Description Pavel Roskin 2012-11-12 03:35:02 UTC
Linux 3.7 release candidates have a bug that makes Mozilla Firefox 16.0.2 hang for minutes on facebook.com if the flash plugin is enabled on Fedora 17 with SELinux.

The commit that introduced the breakage is:

commit c3c073f808b22dfae15ef8412b6f7b998644139a
Author: Al Viro <viro@zeniv.linux.org.uk>
Date:   Tue Aug 21 22:32:06 2012 -0400

    new helper: iterate_fd()

    iterates through the opened files in given descriptor table,
    calling a supplied function; we stop once non-zero is returned.
    Callback gets struct file *, descriptor number and const void *
    argument passed to iterator.  It is called with files->file_lock
    held, so it is not allowed to block.

    tty_io, netprio_cgroup and selinux flush_unauthorized_files()
    converted to its use.

I believe the change is not supposed to have any user-visible effects whatsoever.

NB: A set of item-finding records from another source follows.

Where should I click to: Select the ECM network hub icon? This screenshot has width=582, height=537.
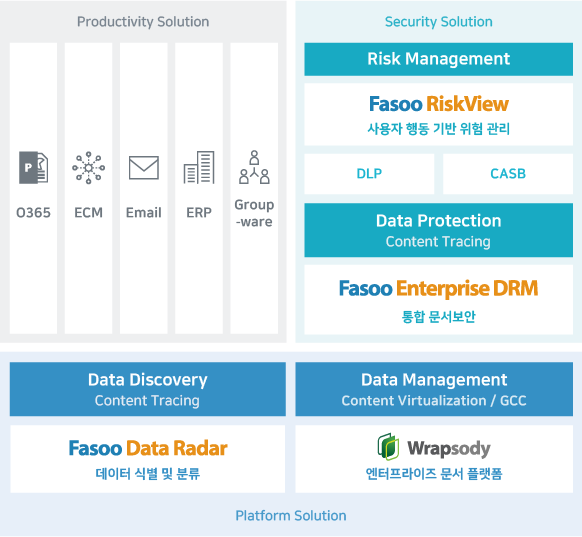coord(88,167)
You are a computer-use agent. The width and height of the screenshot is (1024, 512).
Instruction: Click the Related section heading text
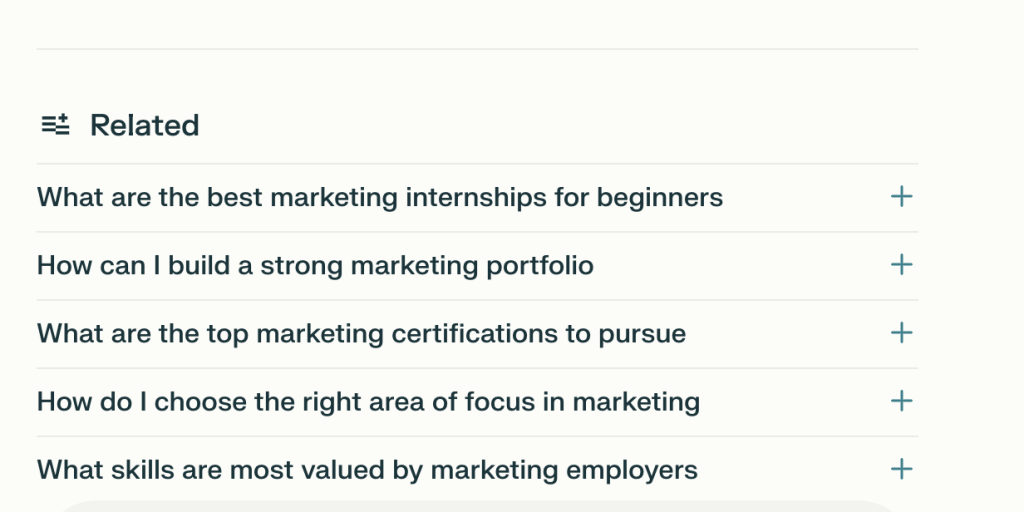pyautogui.click(x=144, y=125)
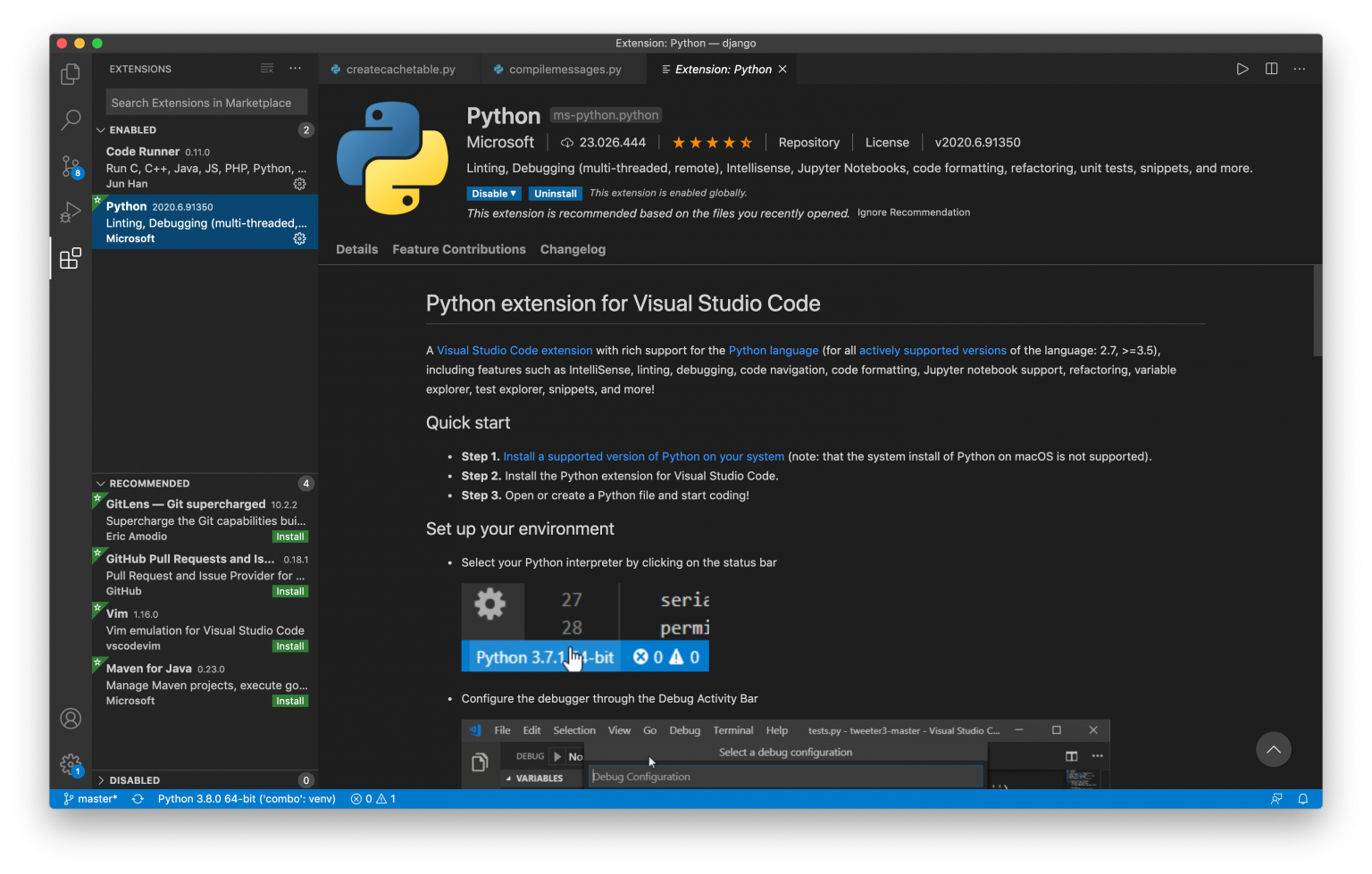Click Ignore Recommendation for Python extension
The height and width of the screenshot is (874, 1372).
tap(913, 212)
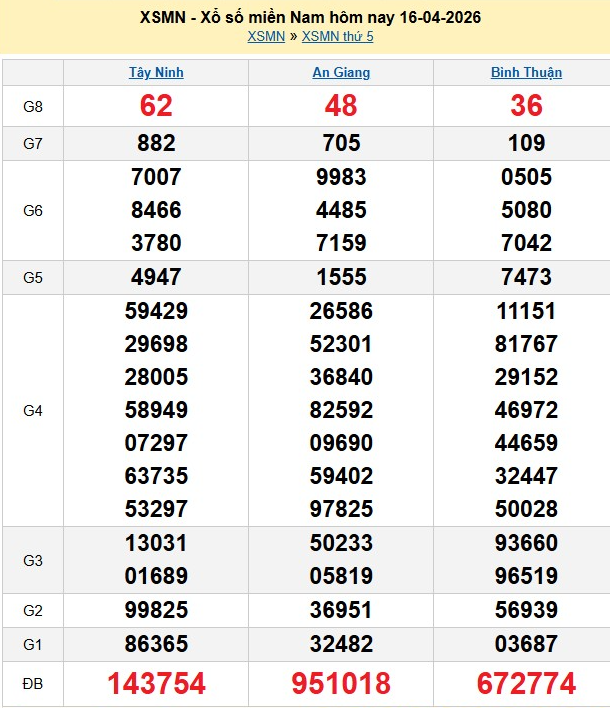
Task: Click Tây Ninh G1 number 86365
Action: tap(156, 643)
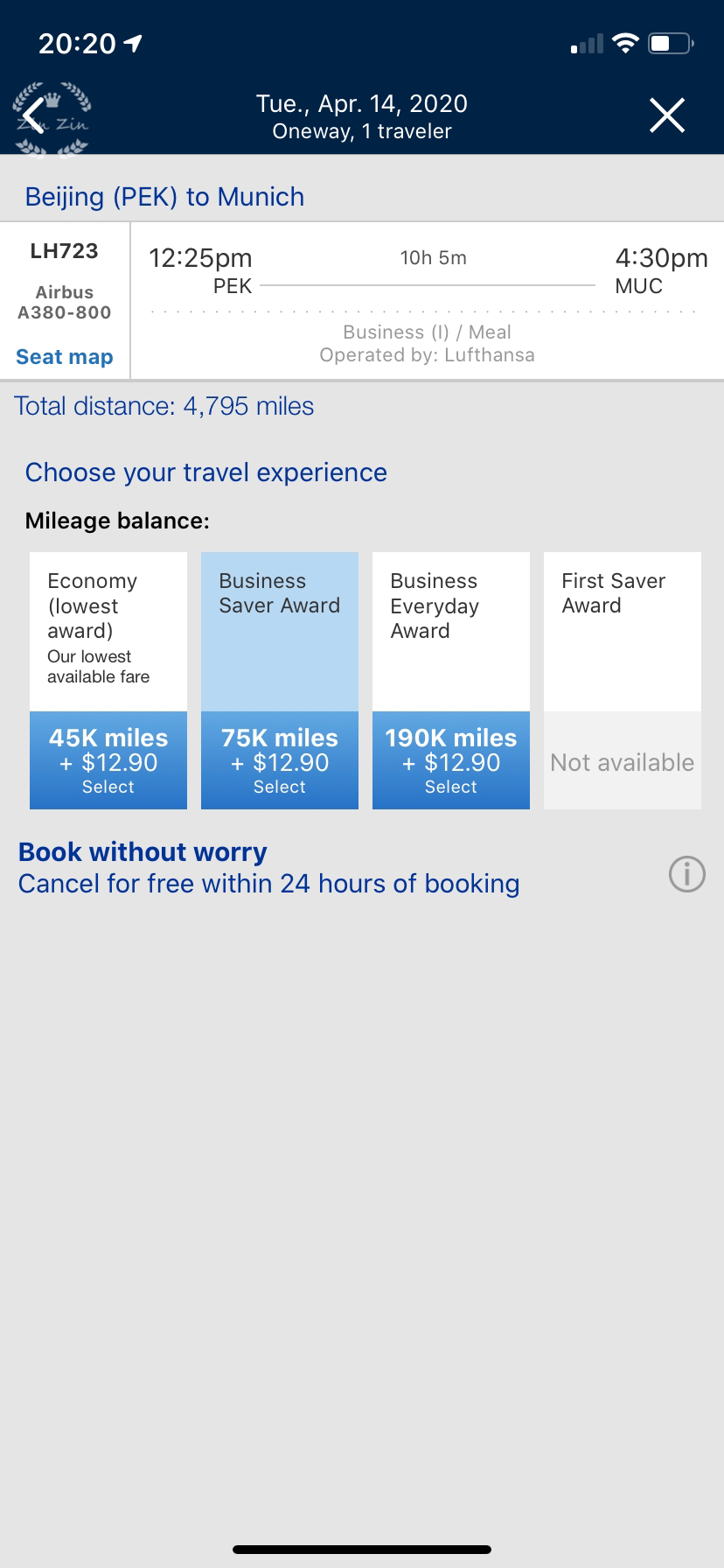This screenshot has width=724, height=1568.
Task: Tap the Business Everyday Award card header
Action: (x=451, y=632)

Reverting the portion of the patch that applied to security/selinux/hooks.c fixes the breakage.

Debugging shows that the old (working) code in flush_unauthorized_files() would call replace_fd() on the file descriptor 2.  The new code calls replace_fd()  on the file descriptor 3.

There is an off-by-one error somewhere.  I believe match_file() in security/selinux/hooks.c should return fd instead of fd + 1.  Both iterate_fd() and match_file() increment the file descriptor they return.  The argument to replace_fd() is decremented by 1, which is not sufficient to compensate for two increments.
Comment 1 Pavel Roskin 2012-11-12 04:39:35 UTC
Created attachment 86131 [details]
Fix for match_file(), successfully tested
Comment 2 Pavel Roskin 2012-11-12 14:42:07 UTC
I've checked other uses of iterate_fd().  drivers/tty/tty_io.c appears to have the same problem.  The match function this_tty() gets an incremented file descriptor and increments it again.  Fortunately, the result of iterate_fd() is only used in printk().

arch/powerpc/platforms/cell/spufs/coredump.c may have a real problem, as the the result of iterate_fd() is returned.  We have the same pattern there - two increments and one decrement by 1.  Callers of coredump_next_context() increment fd on their own, so it's possible that fd skips every other file descriptor.

net/core/netprio_cgroup.c does some fishy things with casts.  But the match function update_netprio() always returns 0 and ignores the fd argument (called "n" there), so it should not be affected.

It's disappointing that a new exported function (interate_fd) is introduced with no documentation.  Also, the choice of 0 as the special value is a poor choice for a function working with file descriptors.  -ENOENT would be the the Linux way.  -1 might be OK (the UNIX userspace way).  But 0 is insane IMHO.  That's what causes this mess with increments.
Comment 3 Pavel Roskin 2012-11-25 13:28:07 UTC
I'm afraid I'll not have time to implement a complete rewrite for iterate_fd() any time soon.  I have no hardware to test some cases and I would have to be extremely careful with that code.  I hoped Al Viro would participate, but I cannot even add him to CC (please help if you can).  I think the  best approach for Linux 3.7 would be to revert the patch that introduced iterate_fd().  That would restore the tested code.  Further patches to introduce iterate_fd() should be tested and reviewed properly.
Comment 4 Alan 2012-11-25 21:12:18 UTC
Viro doesn't do bugzilla so you won't be able to add him

I'd suggest you email Linus including the test case and ask him to pull it and Cc viro on the email.
Comment 5 andra fast 2016-06-05 15:48:11 UTC
Created attachment 219101 [details]
watch
Comment 6 Pavel Roskin 2017-11-04 04:48:03 UTC
Fixed in commit 45525b26a46cd593cb72070304c4cd7c8391bd37 (v3.7-rc1-6-g45525b26a46c), closing.